[Exercise]:
Copy the rows below verbatim, from the line containing "The image size is (960, 465)." through the line containing "coord(772,929)", inclusive.

[Data supplied]:
┏━━

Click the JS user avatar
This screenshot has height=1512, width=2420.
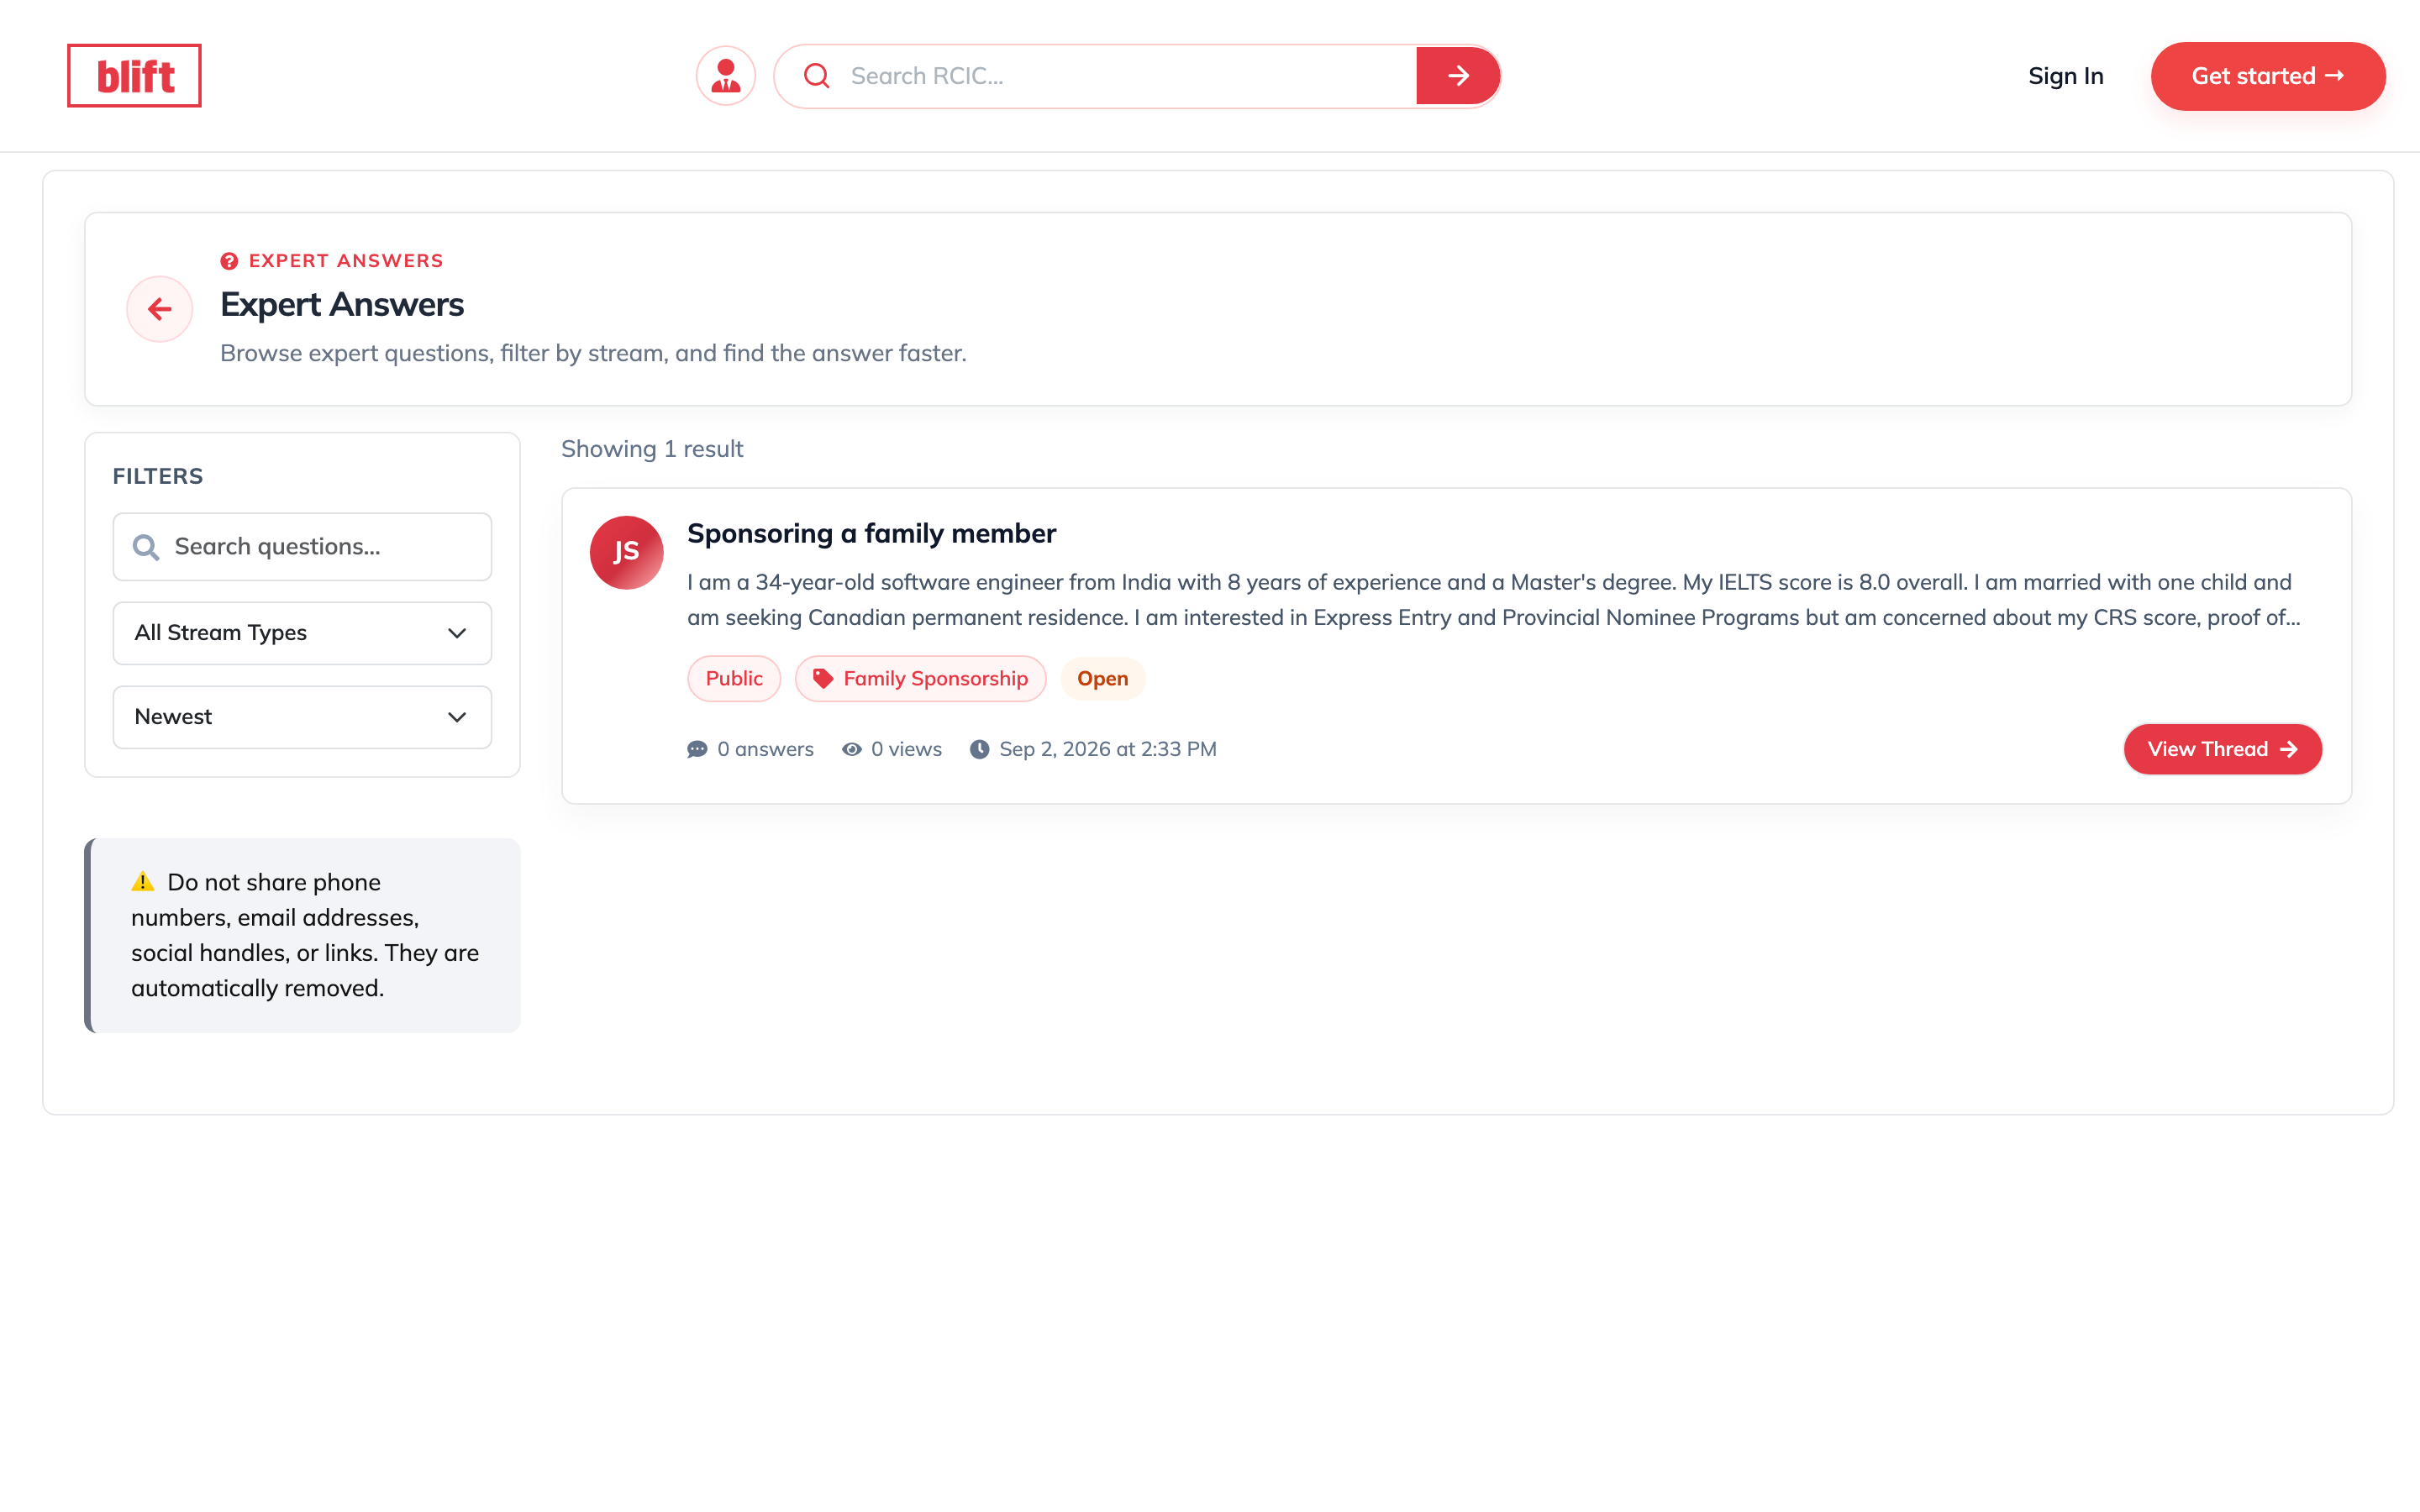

┗━━
┏━━

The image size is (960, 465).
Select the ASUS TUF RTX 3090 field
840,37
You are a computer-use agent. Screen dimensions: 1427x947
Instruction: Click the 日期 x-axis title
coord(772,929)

┗━━
┏━━

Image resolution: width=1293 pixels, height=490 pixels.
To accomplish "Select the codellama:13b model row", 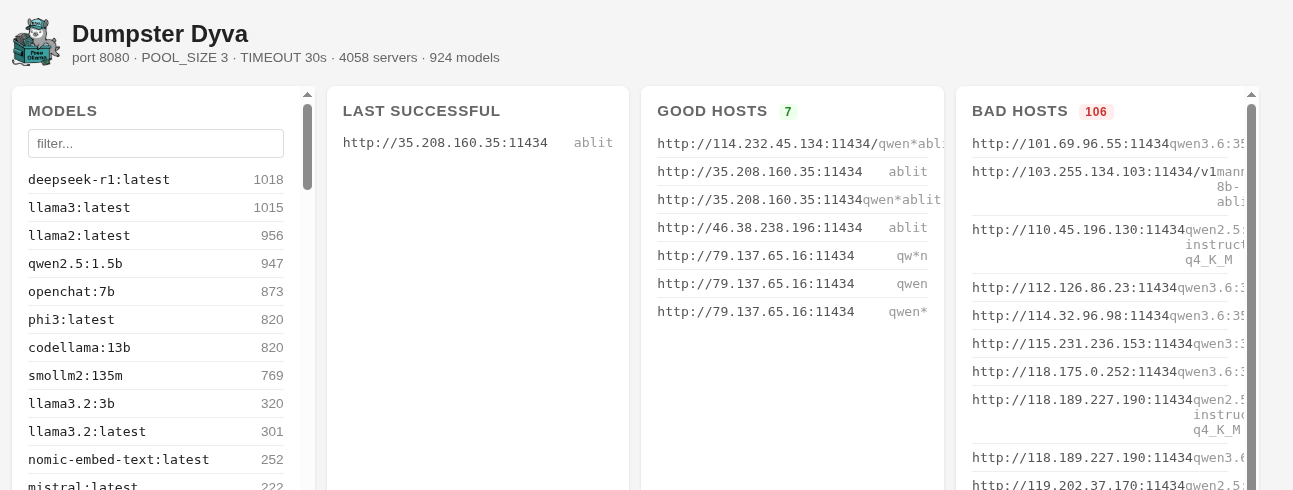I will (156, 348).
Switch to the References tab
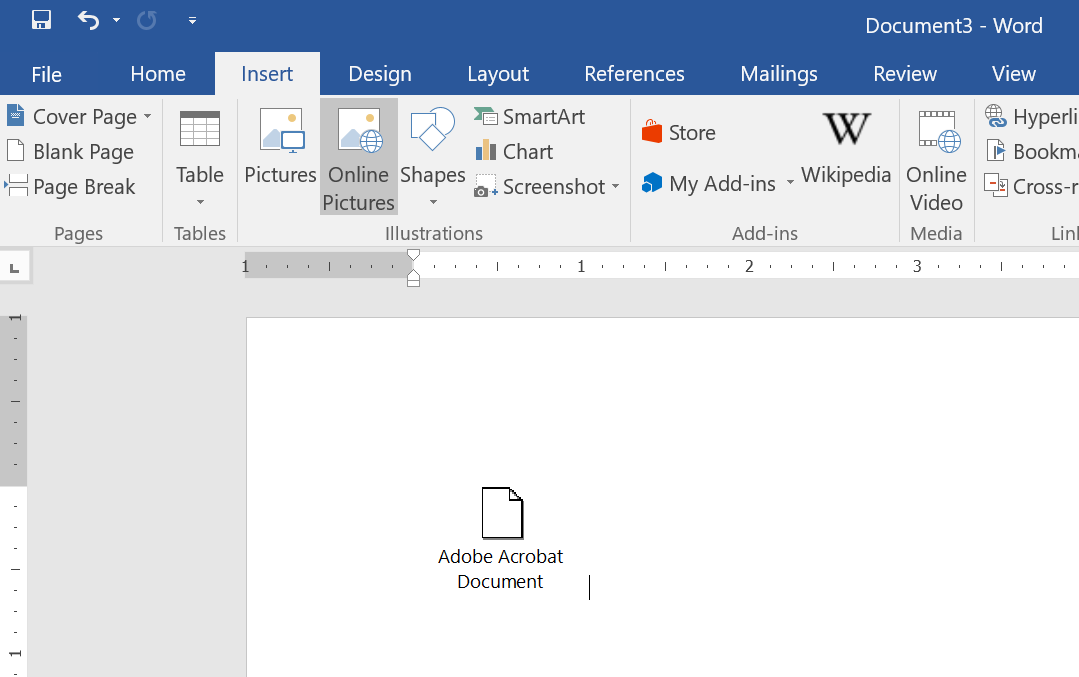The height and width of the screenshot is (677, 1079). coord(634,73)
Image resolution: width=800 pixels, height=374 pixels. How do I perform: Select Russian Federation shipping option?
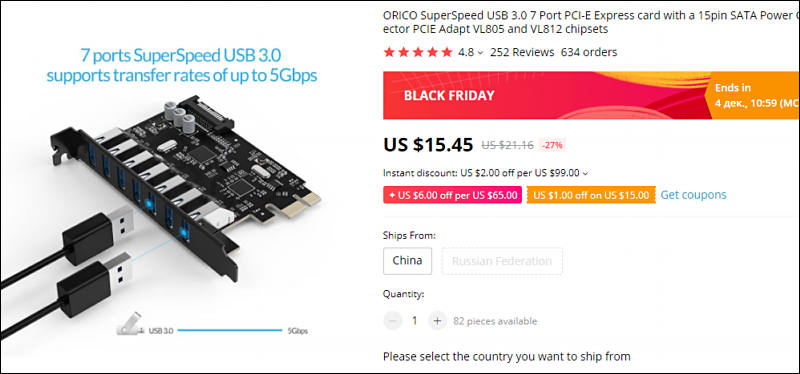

┗━━

[Answer]:
The image size is (960, 465).
Select the ASUS TUF RTX 3090 field
840,37
You are a computer-use agent. Screen dimensions: 1427x947
Instruction: Click the 日期 x-axis title
coord(772,929)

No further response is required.